Sang Raja dan Gembala itu tidak menggunakan kekuasaan-Nya untuk memuluskan apa yang dimimpikan oleh dunia ini. Namun, dengan efektif Ia menggunakannya untuk kebaikan orang-orang yang dikasihi-Nya. Bahkan pada saat terpojok sekalipun dan penyamun itu menggodanya, “Bukankah Engkau adalah Mesias selamatkanlah diri-Mu dan kami!” (Lukas 23:39b), Sang Raja bergeming! Caranya demikian lagi-lagi bukan untuk popularitas, mati konyol atau plying victim. Ia melakukannya dengan kesadaran bahwa pengurbanan diri-Nya akan menjadi berkat bagi kawanan domba gembalaan-Nya!

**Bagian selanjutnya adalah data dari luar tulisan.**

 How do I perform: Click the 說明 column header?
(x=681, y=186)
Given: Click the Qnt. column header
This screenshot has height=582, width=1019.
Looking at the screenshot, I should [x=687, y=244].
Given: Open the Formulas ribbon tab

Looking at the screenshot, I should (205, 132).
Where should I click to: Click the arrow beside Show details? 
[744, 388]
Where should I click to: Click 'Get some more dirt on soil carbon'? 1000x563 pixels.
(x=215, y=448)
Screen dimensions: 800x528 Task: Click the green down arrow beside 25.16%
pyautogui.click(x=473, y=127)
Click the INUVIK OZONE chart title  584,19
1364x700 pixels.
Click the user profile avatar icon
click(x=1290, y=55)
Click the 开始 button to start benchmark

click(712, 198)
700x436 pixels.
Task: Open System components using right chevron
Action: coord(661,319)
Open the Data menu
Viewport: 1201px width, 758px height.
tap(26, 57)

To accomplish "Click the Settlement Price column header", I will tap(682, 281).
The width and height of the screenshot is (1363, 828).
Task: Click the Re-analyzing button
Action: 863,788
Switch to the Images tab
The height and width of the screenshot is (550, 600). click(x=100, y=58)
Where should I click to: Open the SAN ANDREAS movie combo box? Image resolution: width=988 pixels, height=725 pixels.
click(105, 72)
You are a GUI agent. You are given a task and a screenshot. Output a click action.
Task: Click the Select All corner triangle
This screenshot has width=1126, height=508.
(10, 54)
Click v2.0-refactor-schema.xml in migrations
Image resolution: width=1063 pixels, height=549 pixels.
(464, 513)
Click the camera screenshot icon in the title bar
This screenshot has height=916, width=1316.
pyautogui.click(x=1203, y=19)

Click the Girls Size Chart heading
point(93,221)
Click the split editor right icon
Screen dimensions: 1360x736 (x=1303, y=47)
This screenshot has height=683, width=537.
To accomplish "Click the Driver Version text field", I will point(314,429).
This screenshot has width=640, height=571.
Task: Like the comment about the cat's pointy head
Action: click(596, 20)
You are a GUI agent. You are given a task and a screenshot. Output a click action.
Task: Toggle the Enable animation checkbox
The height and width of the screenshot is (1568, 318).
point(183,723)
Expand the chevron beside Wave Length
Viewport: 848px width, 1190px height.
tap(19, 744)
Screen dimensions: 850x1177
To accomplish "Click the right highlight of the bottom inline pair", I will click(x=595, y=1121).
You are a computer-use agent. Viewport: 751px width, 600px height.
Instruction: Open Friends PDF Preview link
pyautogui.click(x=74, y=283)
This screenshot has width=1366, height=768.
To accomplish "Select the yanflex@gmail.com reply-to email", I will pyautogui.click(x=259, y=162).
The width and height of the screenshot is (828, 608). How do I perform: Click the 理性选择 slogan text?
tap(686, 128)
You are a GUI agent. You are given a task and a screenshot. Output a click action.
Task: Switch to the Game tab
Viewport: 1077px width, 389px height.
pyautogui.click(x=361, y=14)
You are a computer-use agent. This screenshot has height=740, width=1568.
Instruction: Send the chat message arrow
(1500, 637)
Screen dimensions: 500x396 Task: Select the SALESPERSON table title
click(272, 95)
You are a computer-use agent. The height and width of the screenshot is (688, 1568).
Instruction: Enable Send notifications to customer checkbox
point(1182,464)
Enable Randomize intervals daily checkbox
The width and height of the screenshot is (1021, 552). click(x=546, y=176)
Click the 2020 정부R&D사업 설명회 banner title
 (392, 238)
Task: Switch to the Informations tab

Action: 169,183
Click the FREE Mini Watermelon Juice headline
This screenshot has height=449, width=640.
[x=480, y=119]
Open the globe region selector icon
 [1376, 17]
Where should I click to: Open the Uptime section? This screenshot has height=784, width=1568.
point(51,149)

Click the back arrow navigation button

Kita berada di penghujung tahun gerejawi, “Kristus Raja”! Jelas, ini bukan pengakuan dan perayaan liturgis belaka. Rangkaian peristiwa Kristus seakan tidak pernah putus. Nah, ketika kita sejenak berhenti di sini, mari kita tanyakan pada diri sendiri, “Benarkah Kristus adalah Rajaku? Benarkah bahwa Dia adalah Gembalaku? Pengakuan utuh Yesus sebagai Raja dan Gembala akan mengubah perilaku, perjuangan, dan konsep tentang kekuasaan.
Pengakuan Yesus sebagai Raja, berarti kita memosisikan diri sebagai “rakyat” atau hamba yang mau diatur dan diarahkan oleh Sang Raja. Pengakuan kita bahwa Yesus adalah Sang Gembala, menyiratkan bahwa kita bersedia menjadi “kawanan domba” gembalaan-Nya. Pertanyaan mendasarnya adalah, apakah adalah mengaplikasikan rangkaian peristiwa gerejawi membuat kita benar-benar menjadi rakyat, hamba dan domba-domba Kristus? Rakyat dan domba yang bersedia mengikuti teladan-Nya dan berjuang dengan apa yang diperjuangkan-Nya!
Dalam bahasa Paulus, Yesus Kristus Sang Raja itu disebut “Ia kepala tubuh, yaitu jemaat. Ialah yang sulung, yang pertama kali bangkit dari antara orang mati, sehingga Ia lebih utama dari segala sesuatu.” (Kolose 1:18). Ia yang ada sebelum segala sesuatu diciptakan menghendaki bahwa semua orang dapat hidup dan membangun relasi dengan baik. Peduli dan mau berkurban untuk memulihkan tatanan yang dulu tercipta sungguh amat baik itu. Karena Ia adalah Kepada dan Sang Sulung, maka kita diajaknya untuk tunduk, meneladani, mempraktikkan dan memperjuangkan apa yang menjadi keprihatinan-Nya. Sebagai “tubuh” kita diajak untuk melihat Kepala dan Sang Sulung itu, sehingga kelak kita pun seperti Sang Sulung itu, mengalami kebangkitan!
Sang Raja dan Sang Gembala tidak pernah memberi contoh kepada kita untuk menjadi seorang penakluk, penikmat hawa nafsu, atau menutup telinga dan hati terhadap penderitaan sesama. Ia juga tidak pernah mengajari untuk berbahagia sementara di sekeliling kita banyak orang yang diperlakukan tidak adil dan menderita.
Merayakan Kristus Raja adalah saat yang tepat untuk kita tafakur dan bertanya, “Sungguhkah aku telah menjadikan-Nya Raja dalam hidupku?”